WBAMC provides newborn blanket to minimize SIDS
Karson Winters, son of Army Spc. Samiya Winters and Spc. Deshau Winters, naps while wrapped with a safe sleep blanket, a toe-to-neck zip-up blanket designed to help newborns stay warm while reducing the risk of Sudden Infant Death Syndrome, at William Beaumont Army Medical Center. (U.S. Army photo by Marcy Sanchez)
EL PASO, Texas — William Beaumont Army Medical Center, as part of its Healthy Baby Campaign, began issuing a safe sleep blanket, a toe-to-neck zip-up blanket with cutoff sleeves, designed to help newborns stay warm while reducing the risk of Sudden Infant Death Syndrome for all newborn babies, recently.
“When babies roll over they might pull the blanket over their head, and can’t get the blanket off, increasing the risk for suffocation,” said Dr. Stacey Frazier, chief, Inpatient Pediatrics, WBAMC. “The blanket keeps the baby from being able to pull over their face so the baby can stay warm and sleep comfortably in their cribs.”
According to the American Sudden Infant Death Syndrome Institute, there are about 4,000 sleep-related infant deaths occurring each year in the United States. Asphyxiation, or accidental suffocation, caused by loose blankets or items that may fully or partially obstruct the airway from oxygen is included in the sleep-related SIDS figures.
The first safe sleep blanket was issued to newborn Karson Winters, son of Army Spcs. Samiya and Deshau Winters.
“(The safe sleep blanket) was a big help to me,” said first-time mom, Samiya, aviation operations specialist, Headquarters and Headquarters Battalion, 1st Armored Division. “I went to sleep without worrying that he’d suffocate himself.”
During her second night at WBAMC’s post-partum ward, Samiya, said she tried swaddling Karson with a regular blanket but kept having to wake up to check on him and swaddle again.
“At one point he had the (regular) blanket over his nose and it scared me,” said Samiya. “With the (safe sleep blanket), he would still move his arms but that’s normal. He didn’t have the loose blanket and in danger of suffocating himself.”
“If you use a (regular) blanket to swaddle, the baby can work their way out of them and then it’s a loose blanket,” said Frazier.
Other recommendations to reduce the risk of SIDS include placing a newborn on a firm, flat surface, avoiding soft surfaces such as adult beds, sofas, chairs, and quilts, and avoiding smoking near the baby.
The safe sleep blanket also allows for movement of legs and prevents infant hip dysplasia, an instability or looseness of the hip joint which is sometimes caused by swaddling too tight.
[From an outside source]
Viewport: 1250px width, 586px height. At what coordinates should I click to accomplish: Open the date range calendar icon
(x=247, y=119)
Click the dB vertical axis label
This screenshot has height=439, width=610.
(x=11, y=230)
“We want babies to be able to move their legs, it’s good for their hip development,” said Frazier. “If you swaddle too tightly, the hips may not develop normally, this is safer because their legs are free to move and still keeping them warm.”
Each newborn at WBAMC is now being issued a safe sleep blanket for parents to take home with them.
“We’re promoting the safe sleep regimen we want parents to use at home and setting them up for success,” said Frazier.